Today I begin a long break from my impression of a salmon swimming upstream, and expounding on the virtues of newspapers. I swear it would be easier to convince people that politicians really, truly do have their constituents' best interests in mind ...

So let's return to some good ol' blissful denial, and climb into the dark clouds that float above the crumbling newspaper kingdom. Let's visit a high-end war raging between two of the industry's biggest cats -- but only briefly because this battle really means nothing in the grand scheme of things, even if so many sophisticates are fawning over it, and lapping it up like it was a contentious polo match.

Two of the giants in the publishing industry are slugging it out headline for headline, and vying for spectacle-d eyes in the greater New York City area. Welcome to the "Battle of the Big Apple" my good ladies and gentlemen!

In one corner stands the old, liberally-minded, Byzantine Gray Lady -- The New York Times. In the other, a free-swinging challenger from more of a conservative background -- The Wall Street Journal.

The Journal came out with its long-awaited "Greater New York" print edition Monday, and predictably this entertaining news is making quite a splash in all the likely places. Caviar, anyone?

If you are one of those lemmings -- and not a crazy salmon -- working toward unemployment in the rest of the always-say-die newspaper industry, this 'battle' probably looks a lot like Bill Gates and Warren Buffett arm wrestling with their pinkies extended over control of some island, while seated at a festooned table at the local yacht club.

Big, rich egos are involved here, folks. Oh, I guess I concede that if you can get past the procedural pomp and circumstance, some positive results might yet come from it. A few readers might even be served.

The Journal's top general, Rupert Murdoch, is throwing enormous amounts of money and resources into this venture, believing, and maybe correctly so, that the Times has not fulfilled its duty as the paper of record in the city.

As an old reader of the Times, and long-time resident of the area, I'd say it never covered the greater New York City area as it should have, so this broadsheet assault from the Journal is at least three decades overdue.

The Journal's flanking maneuver has forced the Times to get its head out of the clouds and its reporters on the streets of the city in which they work.
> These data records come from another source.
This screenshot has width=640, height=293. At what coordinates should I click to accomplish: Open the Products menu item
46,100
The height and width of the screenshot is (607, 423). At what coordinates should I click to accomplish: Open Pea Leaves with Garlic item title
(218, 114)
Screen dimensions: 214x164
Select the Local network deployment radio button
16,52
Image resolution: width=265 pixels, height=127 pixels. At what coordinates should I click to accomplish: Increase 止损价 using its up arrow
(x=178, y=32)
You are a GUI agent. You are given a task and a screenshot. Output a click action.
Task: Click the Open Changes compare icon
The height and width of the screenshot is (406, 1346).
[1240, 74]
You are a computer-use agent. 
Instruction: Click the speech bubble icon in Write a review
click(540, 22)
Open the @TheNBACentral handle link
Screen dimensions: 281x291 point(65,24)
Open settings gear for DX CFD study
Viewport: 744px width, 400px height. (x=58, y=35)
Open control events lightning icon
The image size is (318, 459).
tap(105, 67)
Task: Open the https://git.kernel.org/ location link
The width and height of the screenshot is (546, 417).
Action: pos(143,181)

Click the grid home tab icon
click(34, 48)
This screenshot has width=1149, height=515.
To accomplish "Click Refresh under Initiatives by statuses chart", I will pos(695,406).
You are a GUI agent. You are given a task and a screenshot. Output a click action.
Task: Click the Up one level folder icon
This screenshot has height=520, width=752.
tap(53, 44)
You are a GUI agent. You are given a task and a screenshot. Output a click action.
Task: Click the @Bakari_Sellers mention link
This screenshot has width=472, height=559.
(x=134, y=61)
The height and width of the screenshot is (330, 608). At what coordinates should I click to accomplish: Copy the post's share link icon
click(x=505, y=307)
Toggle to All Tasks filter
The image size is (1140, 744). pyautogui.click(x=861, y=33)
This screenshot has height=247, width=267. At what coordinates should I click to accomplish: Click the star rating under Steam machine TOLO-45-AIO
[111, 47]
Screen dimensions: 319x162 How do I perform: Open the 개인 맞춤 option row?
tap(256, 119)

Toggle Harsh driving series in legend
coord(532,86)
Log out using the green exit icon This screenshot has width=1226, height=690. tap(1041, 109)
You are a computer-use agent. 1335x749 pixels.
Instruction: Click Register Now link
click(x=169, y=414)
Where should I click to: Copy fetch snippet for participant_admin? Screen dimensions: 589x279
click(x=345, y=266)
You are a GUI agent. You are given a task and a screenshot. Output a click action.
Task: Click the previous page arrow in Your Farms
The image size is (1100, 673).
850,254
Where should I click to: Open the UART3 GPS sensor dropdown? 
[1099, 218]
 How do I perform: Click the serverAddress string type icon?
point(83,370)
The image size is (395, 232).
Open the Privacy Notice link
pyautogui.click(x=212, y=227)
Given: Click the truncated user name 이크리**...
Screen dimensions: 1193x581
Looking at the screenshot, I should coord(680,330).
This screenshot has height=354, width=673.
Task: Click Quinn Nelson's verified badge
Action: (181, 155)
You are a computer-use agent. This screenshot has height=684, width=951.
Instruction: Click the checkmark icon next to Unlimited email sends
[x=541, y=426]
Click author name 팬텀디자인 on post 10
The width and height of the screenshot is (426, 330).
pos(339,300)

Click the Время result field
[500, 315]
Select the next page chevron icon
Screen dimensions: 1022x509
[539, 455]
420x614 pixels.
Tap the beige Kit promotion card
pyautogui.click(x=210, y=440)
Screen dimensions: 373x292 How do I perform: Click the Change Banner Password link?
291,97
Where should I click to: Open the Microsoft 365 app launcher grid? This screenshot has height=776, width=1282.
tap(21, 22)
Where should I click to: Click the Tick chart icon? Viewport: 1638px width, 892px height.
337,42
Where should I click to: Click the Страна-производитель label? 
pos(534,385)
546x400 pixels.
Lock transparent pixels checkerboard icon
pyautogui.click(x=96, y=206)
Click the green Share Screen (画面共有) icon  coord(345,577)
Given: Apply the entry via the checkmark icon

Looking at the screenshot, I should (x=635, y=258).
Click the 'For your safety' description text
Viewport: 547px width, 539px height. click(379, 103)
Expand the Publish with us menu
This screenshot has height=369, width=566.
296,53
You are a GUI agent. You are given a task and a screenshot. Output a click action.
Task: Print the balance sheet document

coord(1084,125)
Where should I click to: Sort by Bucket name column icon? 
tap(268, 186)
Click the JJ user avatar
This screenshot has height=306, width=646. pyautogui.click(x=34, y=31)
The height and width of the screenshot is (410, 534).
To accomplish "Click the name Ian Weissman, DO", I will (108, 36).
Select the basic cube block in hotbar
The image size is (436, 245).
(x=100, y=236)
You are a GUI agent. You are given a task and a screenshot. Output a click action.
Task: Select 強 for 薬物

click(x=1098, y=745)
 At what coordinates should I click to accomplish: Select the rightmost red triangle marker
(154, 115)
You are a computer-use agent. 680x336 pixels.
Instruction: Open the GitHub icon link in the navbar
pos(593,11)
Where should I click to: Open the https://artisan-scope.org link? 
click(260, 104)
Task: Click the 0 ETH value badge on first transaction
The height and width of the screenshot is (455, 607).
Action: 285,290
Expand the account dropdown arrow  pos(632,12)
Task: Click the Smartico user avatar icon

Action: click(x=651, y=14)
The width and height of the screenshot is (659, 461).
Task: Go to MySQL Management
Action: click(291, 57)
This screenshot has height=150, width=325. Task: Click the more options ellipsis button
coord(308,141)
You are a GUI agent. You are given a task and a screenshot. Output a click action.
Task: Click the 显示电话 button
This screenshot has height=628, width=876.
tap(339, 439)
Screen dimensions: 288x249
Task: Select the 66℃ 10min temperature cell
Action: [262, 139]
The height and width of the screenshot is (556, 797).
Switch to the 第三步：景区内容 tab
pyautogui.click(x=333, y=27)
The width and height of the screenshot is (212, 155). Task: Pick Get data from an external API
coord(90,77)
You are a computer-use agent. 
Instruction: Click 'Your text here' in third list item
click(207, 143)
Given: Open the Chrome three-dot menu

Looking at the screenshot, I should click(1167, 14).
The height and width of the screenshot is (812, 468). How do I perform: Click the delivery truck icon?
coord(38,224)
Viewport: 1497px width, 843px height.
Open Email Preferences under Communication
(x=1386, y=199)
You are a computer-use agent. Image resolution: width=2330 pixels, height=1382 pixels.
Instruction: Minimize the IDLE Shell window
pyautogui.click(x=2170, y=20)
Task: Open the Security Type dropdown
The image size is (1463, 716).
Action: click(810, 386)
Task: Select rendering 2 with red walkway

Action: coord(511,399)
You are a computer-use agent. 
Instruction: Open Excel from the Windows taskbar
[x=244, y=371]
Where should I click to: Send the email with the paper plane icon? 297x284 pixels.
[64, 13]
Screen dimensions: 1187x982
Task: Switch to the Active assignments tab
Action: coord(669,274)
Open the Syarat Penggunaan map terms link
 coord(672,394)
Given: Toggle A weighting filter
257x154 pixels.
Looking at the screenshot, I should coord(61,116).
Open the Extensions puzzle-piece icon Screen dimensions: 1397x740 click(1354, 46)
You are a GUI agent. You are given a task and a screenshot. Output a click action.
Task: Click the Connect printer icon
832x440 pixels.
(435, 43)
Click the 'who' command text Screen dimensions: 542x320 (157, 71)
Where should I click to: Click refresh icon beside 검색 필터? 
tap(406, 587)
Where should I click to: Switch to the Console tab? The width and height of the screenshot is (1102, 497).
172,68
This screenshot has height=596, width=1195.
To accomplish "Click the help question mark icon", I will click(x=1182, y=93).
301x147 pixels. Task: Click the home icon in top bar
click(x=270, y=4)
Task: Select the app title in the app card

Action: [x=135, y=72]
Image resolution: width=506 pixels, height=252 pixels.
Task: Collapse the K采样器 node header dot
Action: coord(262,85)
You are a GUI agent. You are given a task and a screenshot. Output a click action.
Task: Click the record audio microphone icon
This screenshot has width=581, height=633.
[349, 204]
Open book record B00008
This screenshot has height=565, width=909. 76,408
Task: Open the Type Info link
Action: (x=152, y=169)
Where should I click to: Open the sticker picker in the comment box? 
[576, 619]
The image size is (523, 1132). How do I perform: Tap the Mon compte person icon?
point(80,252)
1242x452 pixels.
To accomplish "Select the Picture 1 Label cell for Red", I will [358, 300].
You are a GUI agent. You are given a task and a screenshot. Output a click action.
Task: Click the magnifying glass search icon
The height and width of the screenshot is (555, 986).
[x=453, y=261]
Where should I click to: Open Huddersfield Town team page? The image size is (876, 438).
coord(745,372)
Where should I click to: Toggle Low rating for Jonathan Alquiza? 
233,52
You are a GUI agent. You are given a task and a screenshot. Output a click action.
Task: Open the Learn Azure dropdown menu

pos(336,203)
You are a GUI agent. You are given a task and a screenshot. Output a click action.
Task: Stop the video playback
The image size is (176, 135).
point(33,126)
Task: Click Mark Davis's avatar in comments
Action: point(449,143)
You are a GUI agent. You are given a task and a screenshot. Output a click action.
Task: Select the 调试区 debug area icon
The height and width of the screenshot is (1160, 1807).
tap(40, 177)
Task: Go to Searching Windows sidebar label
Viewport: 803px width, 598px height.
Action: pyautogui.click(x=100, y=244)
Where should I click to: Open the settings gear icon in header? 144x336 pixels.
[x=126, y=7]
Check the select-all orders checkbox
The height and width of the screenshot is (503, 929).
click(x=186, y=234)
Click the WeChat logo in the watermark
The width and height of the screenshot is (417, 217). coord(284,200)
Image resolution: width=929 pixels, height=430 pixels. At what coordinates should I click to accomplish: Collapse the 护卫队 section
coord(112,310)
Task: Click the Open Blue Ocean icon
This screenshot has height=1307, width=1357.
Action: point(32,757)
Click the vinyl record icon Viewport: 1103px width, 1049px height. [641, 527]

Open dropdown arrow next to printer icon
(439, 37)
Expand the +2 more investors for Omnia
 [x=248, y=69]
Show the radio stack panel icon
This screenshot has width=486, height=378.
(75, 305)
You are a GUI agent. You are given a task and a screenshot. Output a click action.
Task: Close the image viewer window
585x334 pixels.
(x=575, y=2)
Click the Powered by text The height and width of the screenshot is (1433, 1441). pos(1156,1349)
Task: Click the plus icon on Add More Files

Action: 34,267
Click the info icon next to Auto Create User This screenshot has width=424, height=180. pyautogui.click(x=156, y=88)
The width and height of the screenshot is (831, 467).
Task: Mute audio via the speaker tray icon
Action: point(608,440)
That reads hard, yes, but if you are one of the young and aspiring who work at the Times, the last place you want to be is pounding the grimy sidewalks of New York when you've heard how nice Paris is in the spring.

Predictably, the Journal is bringing some pop and sizzle to the fray. Its design is crisper and more inviting than the Times, which has always been the hardest paper to get into in the world thanks to its uninviting print presentation.

But more inquiring minds than this one are actually keeping score of the proceedings, so if you are interested go here for The Daily Beast's Harold Evans' take. The Village Voice has also got a scorekeeper ringside. And if this kind of battle royal really turns you on, there are any number of scribes working this over on the world wide web.

Before I go, and in order to keep this column relevant to the peasants that inhabit the low-rent districts of the newspaper kingdom, I'd be remiss if I didn't report the important news of the day -- the just-released circulation numbers from the Audit Bureau of Circulations.

That sobering report might be topped with a headline that would read like this:
"Circulation declines by 8.7 percent."

"But newspapers' head-first dive eases some over latest six-month period."

With that kind of good news going out on the wires, it's no wonder so many have instead fixated on this delightful high-end "Battle of the Big Apple."

I suppose in this war of the have-a-lots, I am kind of pulling for the Journal, if only because this type of fray has been long overdue. And it's kind of nice to see the high-brows spill a little ink on themselves every now and then.